Abstract

Introduction: KidneyIntelX is a multiplex immunoassay of 3 plasma biomarkers with 7 clinical variables combined using machine-learning to generate a risk score for progressive decline in kidney function over 5 years in individuals with early-stage diabetic kidney disease (DKD) . Methods: A Population Health defined Mount Sinai approved care pathway for DKD patients informed by the KidneyIntelX test was introduced into the Mount Sinai Health System in New York, NY as part of a Real World Evidence (RWE) study (NCT04802395) . Decision impact of medication management (anti-hypertensives, SGLT2 inhibitors/GLP1 agonists) and specialist referral was tracked.

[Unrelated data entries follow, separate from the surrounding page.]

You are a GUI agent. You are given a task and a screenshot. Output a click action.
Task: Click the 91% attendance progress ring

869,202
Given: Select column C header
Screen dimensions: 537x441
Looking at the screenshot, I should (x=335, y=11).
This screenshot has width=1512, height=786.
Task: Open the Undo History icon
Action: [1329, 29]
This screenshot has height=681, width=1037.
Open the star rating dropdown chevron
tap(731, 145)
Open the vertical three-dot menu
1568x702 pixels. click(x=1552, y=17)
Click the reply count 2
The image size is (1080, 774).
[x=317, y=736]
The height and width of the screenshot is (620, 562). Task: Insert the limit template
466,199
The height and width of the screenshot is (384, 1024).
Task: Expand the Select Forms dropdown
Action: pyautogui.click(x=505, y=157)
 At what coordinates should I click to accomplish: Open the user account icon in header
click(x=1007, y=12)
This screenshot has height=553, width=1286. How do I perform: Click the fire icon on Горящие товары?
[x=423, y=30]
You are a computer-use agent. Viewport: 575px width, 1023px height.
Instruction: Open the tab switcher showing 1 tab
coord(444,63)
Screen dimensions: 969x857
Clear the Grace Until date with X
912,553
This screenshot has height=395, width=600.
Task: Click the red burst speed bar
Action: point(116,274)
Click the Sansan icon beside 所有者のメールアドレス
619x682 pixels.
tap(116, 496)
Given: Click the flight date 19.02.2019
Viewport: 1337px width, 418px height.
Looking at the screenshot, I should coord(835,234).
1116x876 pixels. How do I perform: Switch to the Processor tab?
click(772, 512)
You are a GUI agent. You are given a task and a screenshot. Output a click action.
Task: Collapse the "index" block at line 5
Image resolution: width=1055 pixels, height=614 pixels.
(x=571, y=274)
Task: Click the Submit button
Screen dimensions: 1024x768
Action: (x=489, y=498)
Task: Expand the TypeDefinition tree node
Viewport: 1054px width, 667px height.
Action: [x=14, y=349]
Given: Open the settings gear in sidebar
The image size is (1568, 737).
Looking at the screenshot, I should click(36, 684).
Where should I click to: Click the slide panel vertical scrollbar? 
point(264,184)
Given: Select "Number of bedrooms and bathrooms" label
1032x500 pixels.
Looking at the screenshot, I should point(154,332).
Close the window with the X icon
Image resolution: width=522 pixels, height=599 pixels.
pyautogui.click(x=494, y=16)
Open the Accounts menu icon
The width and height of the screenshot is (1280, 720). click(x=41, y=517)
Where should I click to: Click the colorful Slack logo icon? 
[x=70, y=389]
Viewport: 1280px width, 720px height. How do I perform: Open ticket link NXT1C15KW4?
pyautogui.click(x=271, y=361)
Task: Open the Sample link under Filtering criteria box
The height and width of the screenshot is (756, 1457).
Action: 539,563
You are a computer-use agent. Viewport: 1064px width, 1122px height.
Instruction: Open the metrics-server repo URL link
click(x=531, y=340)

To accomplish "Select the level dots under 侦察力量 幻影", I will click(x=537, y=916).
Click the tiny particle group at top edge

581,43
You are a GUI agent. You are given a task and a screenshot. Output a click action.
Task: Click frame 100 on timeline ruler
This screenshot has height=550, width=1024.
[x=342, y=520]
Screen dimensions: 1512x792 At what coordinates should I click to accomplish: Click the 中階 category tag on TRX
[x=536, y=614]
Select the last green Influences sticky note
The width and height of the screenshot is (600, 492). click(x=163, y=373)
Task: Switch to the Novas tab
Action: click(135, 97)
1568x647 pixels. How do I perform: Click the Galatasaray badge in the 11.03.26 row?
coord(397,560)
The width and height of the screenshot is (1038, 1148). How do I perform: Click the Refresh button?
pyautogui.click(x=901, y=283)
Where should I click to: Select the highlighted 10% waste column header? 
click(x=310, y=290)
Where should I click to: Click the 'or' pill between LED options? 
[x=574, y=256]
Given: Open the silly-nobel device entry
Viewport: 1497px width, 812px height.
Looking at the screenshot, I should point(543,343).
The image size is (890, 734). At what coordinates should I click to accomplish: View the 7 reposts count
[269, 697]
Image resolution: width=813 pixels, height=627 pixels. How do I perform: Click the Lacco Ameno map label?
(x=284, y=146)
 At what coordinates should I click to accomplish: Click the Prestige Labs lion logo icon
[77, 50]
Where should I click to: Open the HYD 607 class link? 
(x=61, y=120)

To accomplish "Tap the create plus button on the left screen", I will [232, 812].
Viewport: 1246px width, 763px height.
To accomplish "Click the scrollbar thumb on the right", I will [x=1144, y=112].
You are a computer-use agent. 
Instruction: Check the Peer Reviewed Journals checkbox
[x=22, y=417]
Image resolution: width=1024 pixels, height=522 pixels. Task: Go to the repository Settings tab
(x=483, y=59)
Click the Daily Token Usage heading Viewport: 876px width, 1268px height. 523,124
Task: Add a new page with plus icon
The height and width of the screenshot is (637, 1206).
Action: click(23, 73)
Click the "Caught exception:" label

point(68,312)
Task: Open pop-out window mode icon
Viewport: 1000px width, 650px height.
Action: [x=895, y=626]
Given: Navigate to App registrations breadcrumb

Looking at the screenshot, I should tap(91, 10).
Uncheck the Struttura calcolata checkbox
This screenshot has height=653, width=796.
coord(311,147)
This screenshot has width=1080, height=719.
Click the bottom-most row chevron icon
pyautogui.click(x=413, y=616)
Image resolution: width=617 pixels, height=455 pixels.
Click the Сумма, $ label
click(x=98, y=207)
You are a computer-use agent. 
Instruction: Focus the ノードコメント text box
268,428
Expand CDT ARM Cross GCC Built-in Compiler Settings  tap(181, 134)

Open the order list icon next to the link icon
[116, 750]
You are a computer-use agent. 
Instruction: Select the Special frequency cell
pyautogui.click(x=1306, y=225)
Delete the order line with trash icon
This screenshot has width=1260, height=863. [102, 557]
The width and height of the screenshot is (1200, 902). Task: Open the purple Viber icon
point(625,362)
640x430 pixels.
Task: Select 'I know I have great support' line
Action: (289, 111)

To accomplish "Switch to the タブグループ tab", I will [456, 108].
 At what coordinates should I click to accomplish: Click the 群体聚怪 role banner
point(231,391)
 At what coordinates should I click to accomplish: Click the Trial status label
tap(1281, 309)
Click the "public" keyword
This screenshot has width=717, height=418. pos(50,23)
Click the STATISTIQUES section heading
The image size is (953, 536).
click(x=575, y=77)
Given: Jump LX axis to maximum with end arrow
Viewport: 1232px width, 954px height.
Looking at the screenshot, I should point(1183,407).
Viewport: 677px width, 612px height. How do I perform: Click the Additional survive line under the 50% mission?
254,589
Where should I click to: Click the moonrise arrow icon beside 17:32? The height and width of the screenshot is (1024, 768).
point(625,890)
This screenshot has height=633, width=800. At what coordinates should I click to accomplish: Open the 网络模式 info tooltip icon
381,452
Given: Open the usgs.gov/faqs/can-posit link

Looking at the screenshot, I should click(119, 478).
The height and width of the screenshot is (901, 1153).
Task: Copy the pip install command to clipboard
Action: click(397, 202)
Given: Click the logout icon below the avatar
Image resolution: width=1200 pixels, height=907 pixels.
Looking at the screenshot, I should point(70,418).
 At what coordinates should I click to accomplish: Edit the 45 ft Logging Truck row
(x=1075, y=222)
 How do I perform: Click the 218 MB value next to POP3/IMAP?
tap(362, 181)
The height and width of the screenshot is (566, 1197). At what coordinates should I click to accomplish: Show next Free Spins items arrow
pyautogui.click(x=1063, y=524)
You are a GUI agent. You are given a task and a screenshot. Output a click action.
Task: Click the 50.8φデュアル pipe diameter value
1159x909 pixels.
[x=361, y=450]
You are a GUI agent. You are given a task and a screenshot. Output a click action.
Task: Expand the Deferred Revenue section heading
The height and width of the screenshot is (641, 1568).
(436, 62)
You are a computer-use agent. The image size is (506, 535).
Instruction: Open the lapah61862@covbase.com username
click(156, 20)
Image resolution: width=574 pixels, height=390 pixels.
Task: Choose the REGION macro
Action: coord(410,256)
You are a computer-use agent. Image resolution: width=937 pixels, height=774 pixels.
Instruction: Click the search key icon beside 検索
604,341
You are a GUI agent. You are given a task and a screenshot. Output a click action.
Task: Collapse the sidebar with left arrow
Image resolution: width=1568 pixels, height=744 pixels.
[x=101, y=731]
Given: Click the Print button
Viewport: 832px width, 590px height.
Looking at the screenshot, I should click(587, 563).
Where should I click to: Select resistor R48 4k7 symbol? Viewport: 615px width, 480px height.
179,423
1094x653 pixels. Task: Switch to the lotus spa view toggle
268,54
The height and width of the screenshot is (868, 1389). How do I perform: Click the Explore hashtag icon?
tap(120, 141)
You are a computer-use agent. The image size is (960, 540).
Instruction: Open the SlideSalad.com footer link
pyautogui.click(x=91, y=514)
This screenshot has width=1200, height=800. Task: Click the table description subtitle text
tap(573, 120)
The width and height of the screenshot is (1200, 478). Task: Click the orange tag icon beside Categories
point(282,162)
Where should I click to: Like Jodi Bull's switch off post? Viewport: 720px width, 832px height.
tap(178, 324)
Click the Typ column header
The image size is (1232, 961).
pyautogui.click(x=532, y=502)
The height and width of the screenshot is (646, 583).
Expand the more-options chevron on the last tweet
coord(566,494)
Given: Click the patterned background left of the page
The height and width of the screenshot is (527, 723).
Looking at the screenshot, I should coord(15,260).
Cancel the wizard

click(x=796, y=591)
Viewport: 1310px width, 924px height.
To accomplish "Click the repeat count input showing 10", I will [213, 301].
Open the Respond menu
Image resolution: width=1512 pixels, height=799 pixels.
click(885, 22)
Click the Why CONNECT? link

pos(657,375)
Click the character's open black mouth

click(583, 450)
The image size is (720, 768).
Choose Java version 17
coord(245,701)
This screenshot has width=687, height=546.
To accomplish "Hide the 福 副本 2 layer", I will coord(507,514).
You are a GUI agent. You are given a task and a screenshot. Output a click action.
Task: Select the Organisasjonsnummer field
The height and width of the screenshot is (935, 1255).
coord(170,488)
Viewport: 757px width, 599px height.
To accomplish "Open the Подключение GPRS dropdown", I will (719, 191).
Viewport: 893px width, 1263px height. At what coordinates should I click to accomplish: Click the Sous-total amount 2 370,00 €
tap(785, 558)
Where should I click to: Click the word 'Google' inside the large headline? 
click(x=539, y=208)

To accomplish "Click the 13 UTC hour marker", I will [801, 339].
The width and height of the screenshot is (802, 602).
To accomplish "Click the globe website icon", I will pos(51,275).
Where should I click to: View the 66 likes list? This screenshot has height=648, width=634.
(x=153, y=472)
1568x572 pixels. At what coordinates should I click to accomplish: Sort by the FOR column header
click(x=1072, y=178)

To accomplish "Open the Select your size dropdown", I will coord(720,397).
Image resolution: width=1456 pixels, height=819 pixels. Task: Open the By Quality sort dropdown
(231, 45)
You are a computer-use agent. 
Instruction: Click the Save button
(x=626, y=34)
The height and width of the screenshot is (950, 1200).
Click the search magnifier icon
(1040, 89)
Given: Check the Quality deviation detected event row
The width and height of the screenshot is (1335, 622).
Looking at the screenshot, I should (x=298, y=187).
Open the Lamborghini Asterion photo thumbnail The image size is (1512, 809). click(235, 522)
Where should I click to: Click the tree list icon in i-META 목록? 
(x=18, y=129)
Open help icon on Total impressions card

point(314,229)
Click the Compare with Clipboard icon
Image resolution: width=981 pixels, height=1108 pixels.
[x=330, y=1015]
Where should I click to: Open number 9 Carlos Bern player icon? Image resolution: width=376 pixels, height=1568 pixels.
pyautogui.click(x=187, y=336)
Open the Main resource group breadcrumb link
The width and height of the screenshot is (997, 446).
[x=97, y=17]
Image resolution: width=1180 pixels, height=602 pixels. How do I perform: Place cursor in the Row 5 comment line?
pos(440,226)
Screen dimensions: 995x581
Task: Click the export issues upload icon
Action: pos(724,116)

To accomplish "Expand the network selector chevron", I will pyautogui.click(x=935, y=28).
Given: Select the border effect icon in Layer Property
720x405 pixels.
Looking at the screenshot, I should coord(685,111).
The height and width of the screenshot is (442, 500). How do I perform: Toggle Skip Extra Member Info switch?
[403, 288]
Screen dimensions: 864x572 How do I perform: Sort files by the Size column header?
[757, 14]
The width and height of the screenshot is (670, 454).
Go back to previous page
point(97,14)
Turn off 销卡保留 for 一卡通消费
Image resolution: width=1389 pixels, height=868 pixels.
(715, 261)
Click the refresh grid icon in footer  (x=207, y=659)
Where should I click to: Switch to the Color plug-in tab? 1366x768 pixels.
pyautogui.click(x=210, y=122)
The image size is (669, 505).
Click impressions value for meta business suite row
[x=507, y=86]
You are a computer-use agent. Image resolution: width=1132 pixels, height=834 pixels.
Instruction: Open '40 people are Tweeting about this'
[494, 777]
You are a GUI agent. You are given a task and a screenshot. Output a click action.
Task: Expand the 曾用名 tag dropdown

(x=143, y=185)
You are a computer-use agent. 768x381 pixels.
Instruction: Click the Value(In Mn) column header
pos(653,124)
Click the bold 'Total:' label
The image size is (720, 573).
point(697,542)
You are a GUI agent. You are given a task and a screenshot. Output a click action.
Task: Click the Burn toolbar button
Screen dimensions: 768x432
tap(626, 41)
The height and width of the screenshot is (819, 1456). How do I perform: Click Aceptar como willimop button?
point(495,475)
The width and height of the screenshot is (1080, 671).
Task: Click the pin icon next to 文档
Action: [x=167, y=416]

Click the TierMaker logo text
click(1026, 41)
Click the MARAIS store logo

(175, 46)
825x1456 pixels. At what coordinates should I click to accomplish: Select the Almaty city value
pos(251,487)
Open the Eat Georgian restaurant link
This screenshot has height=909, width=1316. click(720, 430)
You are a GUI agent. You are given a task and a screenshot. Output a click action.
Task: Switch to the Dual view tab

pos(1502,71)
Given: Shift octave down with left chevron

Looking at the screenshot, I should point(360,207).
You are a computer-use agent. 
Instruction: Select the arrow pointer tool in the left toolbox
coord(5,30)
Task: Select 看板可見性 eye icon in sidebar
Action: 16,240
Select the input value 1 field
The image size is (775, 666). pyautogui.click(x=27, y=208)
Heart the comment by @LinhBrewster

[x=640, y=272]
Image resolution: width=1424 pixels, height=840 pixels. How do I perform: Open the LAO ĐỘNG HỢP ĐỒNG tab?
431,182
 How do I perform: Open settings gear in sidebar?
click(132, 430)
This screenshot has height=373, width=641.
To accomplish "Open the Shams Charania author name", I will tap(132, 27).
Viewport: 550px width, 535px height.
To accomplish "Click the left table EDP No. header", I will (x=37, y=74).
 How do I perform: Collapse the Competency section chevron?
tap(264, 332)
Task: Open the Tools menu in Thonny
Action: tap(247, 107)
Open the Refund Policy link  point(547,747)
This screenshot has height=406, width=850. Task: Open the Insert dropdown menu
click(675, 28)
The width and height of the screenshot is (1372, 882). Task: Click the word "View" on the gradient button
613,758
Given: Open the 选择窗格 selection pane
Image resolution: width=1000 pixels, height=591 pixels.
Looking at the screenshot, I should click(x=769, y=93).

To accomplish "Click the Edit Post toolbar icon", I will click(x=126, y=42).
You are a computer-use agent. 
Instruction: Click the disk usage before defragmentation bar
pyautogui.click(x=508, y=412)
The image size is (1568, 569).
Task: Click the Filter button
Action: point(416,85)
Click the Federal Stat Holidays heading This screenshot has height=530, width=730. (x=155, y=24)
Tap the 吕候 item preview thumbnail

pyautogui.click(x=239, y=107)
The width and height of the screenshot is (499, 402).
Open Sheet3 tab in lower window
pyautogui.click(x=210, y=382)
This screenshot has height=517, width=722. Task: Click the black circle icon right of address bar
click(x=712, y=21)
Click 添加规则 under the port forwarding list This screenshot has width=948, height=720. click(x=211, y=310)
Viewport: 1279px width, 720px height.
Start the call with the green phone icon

An interim analysis was performed for 1) Assessing comparability between RWE and a published clinical validation cohort based on KidneyIntelX risk score distribution; 2) Determining if necessary EHR clinical fields were captured; 3) Identifying early evidence of KidneyIntelX impact on provider decision-making. Results: Between Mar-Nov 2021, 1,112 patients had KidneyIntelX test results, with post-test follow up to 36 weeks. The risk breakdown of RWE population was similar to the clinical validation cohort [High 14% vs. 17%, intermediate 40% vs. 37% and low risk 46% vs. 46%]. EHR record review for care changes confirmed ability to meet study objectives. Compared to patients scored low risk, there were changes in anti-hypertensives (OR 3.0; 95% CI 1.6-5.6) , initiation of SGLT2i/GLP-1a (OR 6.4; 95% CI 2.9-14) and increased referrals to nephrologists, endocrinologists, or dieticians (OR 2.8;95% CI 1.7-4.7) in patients scored as high-risk (Figure) . Conclusions: KidneyIntelX was successfully deployed in a health care system in a comparable population to the validation cohort with high data capture fidelity. Application of guideline-based therapies and specialist referral increased in the proportion to reported risk level by 3-6 and >2-fold, respectively. Disclosure J. Tokita: None. M. J. Donovan: Employee; Renalytix. R. Fields: None.